** EXTRACT TO READ follows **
What were the results?
What do these results tell us? The majority of failures occurred within an hour of delivery of surfactant in the ETT group? How does this make any sense? Gastric aspirates for those in the LMA group but not the INSURE group suggest some surfactant missed the lung in the former so one would think the intubation group should have received more surfactant overall however it would appear to be the premedication. The rate of needing surfactant afterwards is no different and in fact there is a trend to needing reintubation more often in the LMA group but the study was likely underpowered to detect this difference. Only two patients were given naloxone to reverse the respiratory depressive effects of morphine in those given the INSURE technique so I can’t help but speculate that if this practice was more frequent many of the reintubations might have been avoided. This group was quite aggressive in sticking to the concept of INSURE as they aimed to extubate following surfactant after 5 – 15 minutes. I am a strong advocate of providing RSI to those being electively intubated but if the goal is to extubate quickly then I believe one must be ready to administer naloxone soon after extubation if signs of respiratory depression are present and this did not happen effectively in this study. Some may argue those getting the INSURE technique should not be given any premedication at all but that is a debate that will go on for years I am sure but they may have a valid point given this data.
** End of EXTRACT TO READ **
** EXTRACTED INFORMATION follows **
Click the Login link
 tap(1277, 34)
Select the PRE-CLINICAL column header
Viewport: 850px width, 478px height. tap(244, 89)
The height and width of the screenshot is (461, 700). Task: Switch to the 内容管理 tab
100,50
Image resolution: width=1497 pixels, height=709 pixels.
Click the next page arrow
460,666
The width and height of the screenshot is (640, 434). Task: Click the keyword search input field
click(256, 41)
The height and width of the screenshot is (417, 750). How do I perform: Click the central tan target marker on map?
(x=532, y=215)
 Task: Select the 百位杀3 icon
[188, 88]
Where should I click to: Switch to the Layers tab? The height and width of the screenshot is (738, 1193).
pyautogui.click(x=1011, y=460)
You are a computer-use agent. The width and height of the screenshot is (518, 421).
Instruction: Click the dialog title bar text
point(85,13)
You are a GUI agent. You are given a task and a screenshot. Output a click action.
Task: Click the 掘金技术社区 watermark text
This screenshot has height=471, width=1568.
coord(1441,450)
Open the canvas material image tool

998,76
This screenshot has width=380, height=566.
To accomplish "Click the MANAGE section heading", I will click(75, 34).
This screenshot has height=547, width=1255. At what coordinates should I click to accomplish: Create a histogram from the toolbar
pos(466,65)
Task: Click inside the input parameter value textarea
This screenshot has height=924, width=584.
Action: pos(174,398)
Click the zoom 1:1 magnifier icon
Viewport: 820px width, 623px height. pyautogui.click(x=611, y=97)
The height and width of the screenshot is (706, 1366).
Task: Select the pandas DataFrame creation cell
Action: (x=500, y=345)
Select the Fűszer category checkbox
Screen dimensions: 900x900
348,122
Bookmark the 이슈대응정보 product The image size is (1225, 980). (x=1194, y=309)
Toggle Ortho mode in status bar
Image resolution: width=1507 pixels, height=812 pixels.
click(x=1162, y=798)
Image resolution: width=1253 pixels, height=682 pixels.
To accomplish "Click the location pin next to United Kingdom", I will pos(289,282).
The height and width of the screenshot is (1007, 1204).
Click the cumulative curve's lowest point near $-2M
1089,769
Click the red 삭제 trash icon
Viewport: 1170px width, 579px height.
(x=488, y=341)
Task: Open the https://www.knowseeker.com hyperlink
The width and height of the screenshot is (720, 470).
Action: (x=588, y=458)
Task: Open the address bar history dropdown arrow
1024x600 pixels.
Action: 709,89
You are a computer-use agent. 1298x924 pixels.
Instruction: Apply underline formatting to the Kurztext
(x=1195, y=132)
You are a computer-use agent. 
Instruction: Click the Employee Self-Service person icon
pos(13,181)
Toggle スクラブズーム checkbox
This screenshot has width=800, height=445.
** End of EXTRACTED INFORMATION **
**EXERCISE DIRECTIONS**
In the text on surfactant delivery, why would one expect the intubation group to have received more surfactant overall? Answer in one to three sentences.

**REPLY TO THE TASK**
Gastric aspirates were found in the LMA group but not in the INSURE group. This suggests that some of the surfactant given to the LMA group missed the lung.